IRF3 activates RB to authorize cGAS-STING–induced senescence and mitigate liver fibrosis
Qirou Wu, Xiaohong Leng, Qian Zhang, Yezhang Zhu, Ruyuan Zhou, Yutong Liu, Mei Chen, Dan Zhang, Shengduo Liu, Shasha Chen, Xiaojian Wang, Aifu Lin, Xia Lin, Tingbo Liang, Li Shen, Xin‐Hua Feng, Bing Xia, Pinglong Xu
Abstract
Cytosolic double-stranded DNA surveillance by cyclic GMP-AMP synthase (cGAS)-Stimulator of Interferon Genes (STING) signaling triggers cellular senescence, autophagy, biased mRNA translation, and interferon-mediated immune responses.
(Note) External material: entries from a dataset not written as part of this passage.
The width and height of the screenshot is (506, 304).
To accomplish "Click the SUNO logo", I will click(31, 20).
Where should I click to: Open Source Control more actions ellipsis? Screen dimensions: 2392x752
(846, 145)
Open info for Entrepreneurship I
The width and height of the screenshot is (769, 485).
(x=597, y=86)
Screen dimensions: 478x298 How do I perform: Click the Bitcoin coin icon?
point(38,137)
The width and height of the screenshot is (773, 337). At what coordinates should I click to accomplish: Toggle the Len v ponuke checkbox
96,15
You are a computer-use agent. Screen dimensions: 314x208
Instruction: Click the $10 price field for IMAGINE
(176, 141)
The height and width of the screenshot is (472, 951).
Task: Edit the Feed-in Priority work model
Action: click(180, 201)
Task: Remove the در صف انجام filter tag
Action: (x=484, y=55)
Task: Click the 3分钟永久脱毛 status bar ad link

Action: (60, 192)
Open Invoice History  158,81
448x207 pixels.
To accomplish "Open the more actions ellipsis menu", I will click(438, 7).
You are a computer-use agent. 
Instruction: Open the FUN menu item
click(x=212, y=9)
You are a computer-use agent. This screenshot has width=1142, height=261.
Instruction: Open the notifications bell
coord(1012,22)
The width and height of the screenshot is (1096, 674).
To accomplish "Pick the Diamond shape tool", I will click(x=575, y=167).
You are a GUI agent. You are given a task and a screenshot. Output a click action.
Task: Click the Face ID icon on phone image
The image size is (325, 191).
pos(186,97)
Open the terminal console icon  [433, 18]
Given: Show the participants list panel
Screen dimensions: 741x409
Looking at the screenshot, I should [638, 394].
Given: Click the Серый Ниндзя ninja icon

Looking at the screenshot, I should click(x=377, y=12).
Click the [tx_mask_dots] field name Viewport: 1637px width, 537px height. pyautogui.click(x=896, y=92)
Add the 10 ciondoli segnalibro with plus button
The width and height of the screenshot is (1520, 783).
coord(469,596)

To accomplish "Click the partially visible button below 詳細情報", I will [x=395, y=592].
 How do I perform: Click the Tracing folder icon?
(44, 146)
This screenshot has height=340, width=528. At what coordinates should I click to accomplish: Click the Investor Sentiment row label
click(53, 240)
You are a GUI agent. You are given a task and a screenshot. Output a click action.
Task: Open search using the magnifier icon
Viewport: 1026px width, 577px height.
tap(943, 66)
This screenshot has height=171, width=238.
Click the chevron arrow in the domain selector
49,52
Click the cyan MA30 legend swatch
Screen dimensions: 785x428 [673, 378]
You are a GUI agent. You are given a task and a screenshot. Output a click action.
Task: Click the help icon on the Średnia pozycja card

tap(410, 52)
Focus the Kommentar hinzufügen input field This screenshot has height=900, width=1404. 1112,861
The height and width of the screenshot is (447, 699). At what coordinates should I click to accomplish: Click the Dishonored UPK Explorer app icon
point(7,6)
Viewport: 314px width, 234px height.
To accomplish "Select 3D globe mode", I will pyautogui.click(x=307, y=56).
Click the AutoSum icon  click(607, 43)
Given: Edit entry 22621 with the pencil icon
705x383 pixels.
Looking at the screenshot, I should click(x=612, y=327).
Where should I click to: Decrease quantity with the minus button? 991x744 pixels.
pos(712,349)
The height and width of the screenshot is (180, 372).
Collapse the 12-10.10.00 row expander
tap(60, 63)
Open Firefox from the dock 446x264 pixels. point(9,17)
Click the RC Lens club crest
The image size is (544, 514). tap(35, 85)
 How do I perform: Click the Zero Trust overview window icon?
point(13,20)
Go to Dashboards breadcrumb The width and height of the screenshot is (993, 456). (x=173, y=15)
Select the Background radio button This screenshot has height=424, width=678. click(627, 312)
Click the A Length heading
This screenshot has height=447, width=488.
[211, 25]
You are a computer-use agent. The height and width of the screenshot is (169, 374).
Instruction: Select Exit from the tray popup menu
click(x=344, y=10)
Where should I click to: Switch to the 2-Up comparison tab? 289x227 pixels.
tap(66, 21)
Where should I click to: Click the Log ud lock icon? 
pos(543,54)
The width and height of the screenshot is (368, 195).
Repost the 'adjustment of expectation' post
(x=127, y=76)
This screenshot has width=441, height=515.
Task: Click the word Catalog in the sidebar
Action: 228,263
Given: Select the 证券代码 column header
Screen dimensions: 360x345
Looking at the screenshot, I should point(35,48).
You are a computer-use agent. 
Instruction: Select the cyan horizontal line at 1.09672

However, detailed mechanisms and physiological relevance of STING-induced senescence are not fully understood. Here, we unexpectedly found that interferon regulatory factor 3 (IRF3), activated during innate DNA sensing, forms substantial endogenous complexes in the nucleus with retinoblastoma (RB), a key cell cycle regulator. The IRF3-RB interaction attenuates cyclin-dependent kinase 4/6 (CDK4/6)-mediated RB hyperphosphorylation that mobilizes RB to deactivate E2 family (E2F) transcription factors, thereby driving cells into senescence. STING-IRF3-RB signaling plays a notable role in hepatic stellate cells (HSCs) within various murine models, pushing activated HSCs toward senescence. Accordingly, IRF3 global knockout or conditional deletion in HSCs aggravated liver fibrosis, a process mitigated by the CDK4/6 inhibitor. These findings underscore a straightforward yet vital mechanism of cGAS-STING signaling in inducing cellular senescence and unveil its unexpected biology in limiting liver fibrosis.